Do You Remember That Time?

If any North Korean’s story ought to be made into a sequel to Joseph Heller’s novel
Catch-22,
that might be Pak Su-hyon’s. Pak was born on October 28, 1966, in Kyongsong, North Hamgyong Province, the son of a disabled father who was on welfare and a factory-worker mother. Considered to have a relatively “good” family background in the North Korean context, he grew up getting his ticket punched in all the right places for a young man eager to rise in station. He was a member of the leaders’ bodyguard service—a super-loyal military unit, so large that Pak never personally encountered Kim Il-sung. Studying at a medical college in the east coast port city of Chongjin, Pak by the early 1990s was hungry like most other people but at least could look forward to a good career.
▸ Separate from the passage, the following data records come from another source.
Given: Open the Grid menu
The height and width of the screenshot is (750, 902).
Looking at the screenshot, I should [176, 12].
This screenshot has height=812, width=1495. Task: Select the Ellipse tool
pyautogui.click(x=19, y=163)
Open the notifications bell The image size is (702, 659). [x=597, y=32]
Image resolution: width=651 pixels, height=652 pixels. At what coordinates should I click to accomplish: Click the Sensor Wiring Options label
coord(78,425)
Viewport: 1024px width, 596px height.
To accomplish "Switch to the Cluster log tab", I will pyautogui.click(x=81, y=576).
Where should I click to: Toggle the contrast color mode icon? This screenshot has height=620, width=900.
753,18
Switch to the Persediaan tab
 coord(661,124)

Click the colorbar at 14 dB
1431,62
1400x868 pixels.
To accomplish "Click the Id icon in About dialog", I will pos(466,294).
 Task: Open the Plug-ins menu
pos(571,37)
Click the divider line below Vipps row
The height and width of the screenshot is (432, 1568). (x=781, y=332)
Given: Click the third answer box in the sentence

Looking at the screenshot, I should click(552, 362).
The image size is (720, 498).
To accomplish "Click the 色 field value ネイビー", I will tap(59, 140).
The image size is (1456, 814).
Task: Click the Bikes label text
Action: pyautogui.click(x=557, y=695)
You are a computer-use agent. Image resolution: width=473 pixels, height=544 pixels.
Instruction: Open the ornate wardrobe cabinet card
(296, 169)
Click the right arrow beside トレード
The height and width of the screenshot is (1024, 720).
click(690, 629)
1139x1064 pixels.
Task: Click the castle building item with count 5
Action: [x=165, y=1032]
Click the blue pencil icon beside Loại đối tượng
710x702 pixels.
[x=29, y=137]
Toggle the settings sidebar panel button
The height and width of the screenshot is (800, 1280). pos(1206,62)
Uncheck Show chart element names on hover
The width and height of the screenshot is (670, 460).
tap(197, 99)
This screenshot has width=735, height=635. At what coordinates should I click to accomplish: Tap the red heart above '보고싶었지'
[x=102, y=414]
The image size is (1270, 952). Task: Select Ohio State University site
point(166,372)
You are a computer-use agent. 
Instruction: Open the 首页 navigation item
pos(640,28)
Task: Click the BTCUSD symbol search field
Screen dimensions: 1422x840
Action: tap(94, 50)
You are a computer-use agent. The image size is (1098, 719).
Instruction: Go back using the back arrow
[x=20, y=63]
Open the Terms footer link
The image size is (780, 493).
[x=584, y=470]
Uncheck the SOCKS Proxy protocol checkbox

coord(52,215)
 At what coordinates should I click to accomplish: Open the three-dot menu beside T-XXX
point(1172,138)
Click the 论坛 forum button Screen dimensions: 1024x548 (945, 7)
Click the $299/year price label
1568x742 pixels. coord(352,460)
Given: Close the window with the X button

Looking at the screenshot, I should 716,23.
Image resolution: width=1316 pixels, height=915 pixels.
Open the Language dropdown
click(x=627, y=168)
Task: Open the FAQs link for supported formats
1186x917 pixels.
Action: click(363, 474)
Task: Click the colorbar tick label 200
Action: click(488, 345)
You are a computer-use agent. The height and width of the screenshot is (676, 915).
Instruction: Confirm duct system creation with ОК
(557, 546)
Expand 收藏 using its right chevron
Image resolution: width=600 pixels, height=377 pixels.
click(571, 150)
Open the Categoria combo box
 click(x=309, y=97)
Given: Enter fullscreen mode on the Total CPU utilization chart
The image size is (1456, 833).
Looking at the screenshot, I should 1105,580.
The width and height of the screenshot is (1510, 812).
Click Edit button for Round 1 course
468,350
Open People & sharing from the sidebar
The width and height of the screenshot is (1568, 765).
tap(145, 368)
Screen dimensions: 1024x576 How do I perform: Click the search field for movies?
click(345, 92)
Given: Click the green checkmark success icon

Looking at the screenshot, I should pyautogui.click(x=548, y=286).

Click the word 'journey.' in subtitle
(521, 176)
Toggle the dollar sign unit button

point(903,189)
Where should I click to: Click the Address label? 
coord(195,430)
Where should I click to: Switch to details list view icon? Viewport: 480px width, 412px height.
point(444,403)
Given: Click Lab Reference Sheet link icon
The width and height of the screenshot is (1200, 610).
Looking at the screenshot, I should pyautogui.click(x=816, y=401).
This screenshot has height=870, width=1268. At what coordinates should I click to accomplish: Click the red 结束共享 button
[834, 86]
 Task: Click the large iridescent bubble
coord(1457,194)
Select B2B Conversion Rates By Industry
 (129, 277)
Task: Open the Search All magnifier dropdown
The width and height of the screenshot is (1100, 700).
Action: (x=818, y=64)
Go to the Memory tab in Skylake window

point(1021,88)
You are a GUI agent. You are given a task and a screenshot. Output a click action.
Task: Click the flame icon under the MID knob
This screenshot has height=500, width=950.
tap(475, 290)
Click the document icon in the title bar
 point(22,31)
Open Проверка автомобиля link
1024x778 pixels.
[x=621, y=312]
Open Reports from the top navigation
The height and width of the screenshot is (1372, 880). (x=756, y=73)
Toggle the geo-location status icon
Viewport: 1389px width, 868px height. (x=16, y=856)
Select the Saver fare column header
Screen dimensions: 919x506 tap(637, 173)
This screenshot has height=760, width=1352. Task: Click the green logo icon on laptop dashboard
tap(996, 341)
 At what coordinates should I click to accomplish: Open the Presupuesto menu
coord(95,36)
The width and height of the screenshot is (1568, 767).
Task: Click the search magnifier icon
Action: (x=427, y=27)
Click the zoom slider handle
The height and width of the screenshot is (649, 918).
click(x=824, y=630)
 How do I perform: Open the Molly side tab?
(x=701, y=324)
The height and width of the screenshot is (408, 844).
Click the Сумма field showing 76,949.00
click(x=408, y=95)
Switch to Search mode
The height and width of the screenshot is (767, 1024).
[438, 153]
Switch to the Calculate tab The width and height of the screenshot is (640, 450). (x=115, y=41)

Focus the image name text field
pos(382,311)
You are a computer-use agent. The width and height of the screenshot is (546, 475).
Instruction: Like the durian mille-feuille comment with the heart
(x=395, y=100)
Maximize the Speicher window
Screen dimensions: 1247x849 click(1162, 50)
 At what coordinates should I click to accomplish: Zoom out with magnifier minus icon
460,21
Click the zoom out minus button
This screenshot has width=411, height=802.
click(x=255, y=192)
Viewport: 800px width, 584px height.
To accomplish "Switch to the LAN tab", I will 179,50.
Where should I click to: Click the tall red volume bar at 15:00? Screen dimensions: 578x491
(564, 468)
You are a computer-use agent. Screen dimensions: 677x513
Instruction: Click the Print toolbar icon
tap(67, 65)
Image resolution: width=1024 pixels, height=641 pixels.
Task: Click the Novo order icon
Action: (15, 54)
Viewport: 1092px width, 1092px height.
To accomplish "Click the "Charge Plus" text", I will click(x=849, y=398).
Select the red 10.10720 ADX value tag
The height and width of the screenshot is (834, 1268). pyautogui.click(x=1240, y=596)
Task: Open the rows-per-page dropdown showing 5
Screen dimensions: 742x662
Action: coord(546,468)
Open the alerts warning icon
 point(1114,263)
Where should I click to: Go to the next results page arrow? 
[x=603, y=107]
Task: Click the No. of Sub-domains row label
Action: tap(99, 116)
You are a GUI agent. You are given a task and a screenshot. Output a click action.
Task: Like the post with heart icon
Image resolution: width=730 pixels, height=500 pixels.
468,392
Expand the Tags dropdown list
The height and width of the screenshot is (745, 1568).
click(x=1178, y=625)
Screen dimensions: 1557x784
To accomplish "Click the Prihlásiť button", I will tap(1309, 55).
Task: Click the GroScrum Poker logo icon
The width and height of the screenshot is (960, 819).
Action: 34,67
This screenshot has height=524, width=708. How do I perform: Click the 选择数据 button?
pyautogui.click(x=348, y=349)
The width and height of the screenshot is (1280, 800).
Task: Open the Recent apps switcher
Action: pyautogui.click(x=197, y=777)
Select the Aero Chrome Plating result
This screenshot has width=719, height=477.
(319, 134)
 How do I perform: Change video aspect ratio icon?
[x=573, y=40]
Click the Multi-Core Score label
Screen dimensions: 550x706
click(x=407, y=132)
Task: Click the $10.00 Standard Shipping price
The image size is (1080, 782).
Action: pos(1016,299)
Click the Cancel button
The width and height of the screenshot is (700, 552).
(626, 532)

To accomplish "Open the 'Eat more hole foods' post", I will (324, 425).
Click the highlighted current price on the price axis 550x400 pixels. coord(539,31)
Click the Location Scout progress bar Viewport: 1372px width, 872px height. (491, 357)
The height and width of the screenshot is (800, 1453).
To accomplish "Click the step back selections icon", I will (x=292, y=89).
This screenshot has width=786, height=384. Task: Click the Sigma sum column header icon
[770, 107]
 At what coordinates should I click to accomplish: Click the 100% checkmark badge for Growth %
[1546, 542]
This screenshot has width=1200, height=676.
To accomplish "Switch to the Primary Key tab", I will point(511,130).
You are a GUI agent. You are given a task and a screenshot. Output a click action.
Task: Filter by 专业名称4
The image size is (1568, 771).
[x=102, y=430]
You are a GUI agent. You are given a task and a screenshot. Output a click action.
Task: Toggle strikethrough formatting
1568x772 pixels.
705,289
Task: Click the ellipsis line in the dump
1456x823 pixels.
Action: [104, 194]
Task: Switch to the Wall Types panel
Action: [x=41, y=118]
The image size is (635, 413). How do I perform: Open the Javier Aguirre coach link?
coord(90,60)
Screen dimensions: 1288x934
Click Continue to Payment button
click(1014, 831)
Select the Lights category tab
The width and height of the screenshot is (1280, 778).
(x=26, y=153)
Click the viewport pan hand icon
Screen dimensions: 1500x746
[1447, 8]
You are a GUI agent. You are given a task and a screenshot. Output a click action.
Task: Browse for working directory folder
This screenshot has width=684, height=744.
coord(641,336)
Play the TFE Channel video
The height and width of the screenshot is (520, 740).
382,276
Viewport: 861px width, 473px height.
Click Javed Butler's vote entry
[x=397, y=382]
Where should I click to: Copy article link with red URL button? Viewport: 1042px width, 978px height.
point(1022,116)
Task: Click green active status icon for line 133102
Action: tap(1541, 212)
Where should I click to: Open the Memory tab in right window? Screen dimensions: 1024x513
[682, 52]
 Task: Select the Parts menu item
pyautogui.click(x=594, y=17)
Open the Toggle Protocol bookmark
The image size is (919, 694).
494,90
But then his brother was caught stealing food. On the North Korean principle that the misdeeds of an individual call into question the loyalty of his whole family, Pak was forced out of college and reduced to working in the electrical factory that employed his mother.

Disillusioned, he defected to South Korea in 1993. When I met him on February 7, 1994, I encountered a passionate and humorous man who was preparing to resume studies of traditional herbal medicine, which he had begun in the North. His stature was small; his face, pointed. The word “elfin” came to my mind. Wearing a generously cut new suit with wide lapels, grinning a survivor’s “wry grin as he related some of the worst of his misfortunes, Pak listened intently to my questions and took his own notes on them before he replied to each. Here is his story, pieced together from his answers:

The biggest problem now is the food shortage. There isn’t enough food for the people. How can they have food for cattle and other livestock? That’s why you didn’t see any during your 1992 visit.

Until the 1970s it was all right. From 1976 to 1979 the food shortages started. Those shortages were even worse than the ones of the early 1990s. They cut the rice ration in half. We speculated it was due to lack of supplies donated by the Russians. Or it was used for something else instead of being distributed to the people. But in the 1976 to 1979 period, people still had hope. North Koreans believed very strongly in the ideology of Kim Il-sung. And from 1979 the government did resume supplying all the rations. Also from that year some people plowed their own land. That was the “privatization” movement.

Things did improve around the end of 1979. But in 1984 the government sent rice to South Korean flood victims. That caused a great shortage at home. Certain amounts of grain had been provided regularly to each household, but from that point supplies became irregular. When the 1989 youth festival came we worked up some hope because there were lots of food supplies for that one week of festivities—although, of course, the rural areas were not as favored as Pyongyang.

Kim Il-sung and Kim Jong-il said we would concentrate on improving agriculture and put factory workers into the fields. People believed in those intentions, but by 1992 we felt it was only words and had given up hope. Now people realize it’s not going to get better. It’s going to get worse year by year.

In the distribution of food grains to each household, they started substituting all kinds of grain and even flour for rice. Sometimes the supplies didn’t get through. From January to March you would get the food supply. Then for a long time they wouldn’t give you any. Then later, in July, they would give you imported grain. Again, with the harvest, they would resume the supply. From March to July people would borrow food. In July they’d have to pay it back with the rations they got then, so they would have little left to eat. After coming to Seoul I saw a South Korean documentary of the Korean War period. It was called, “Do you remember that time?” But in North Korea conditions were that same way again, forty years after the war.